• _Your objective_: Print the data again, exactly.

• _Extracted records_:
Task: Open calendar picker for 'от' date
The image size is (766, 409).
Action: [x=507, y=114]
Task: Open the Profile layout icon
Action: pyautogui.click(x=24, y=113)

• _Reply_:
Task: Open calendar picker for 'от' date
The image size is (766, 409).
Action: [x=507, y=114]
Task: Open the Profile layout icon
Action: pyautogui.click(x=24, y=113)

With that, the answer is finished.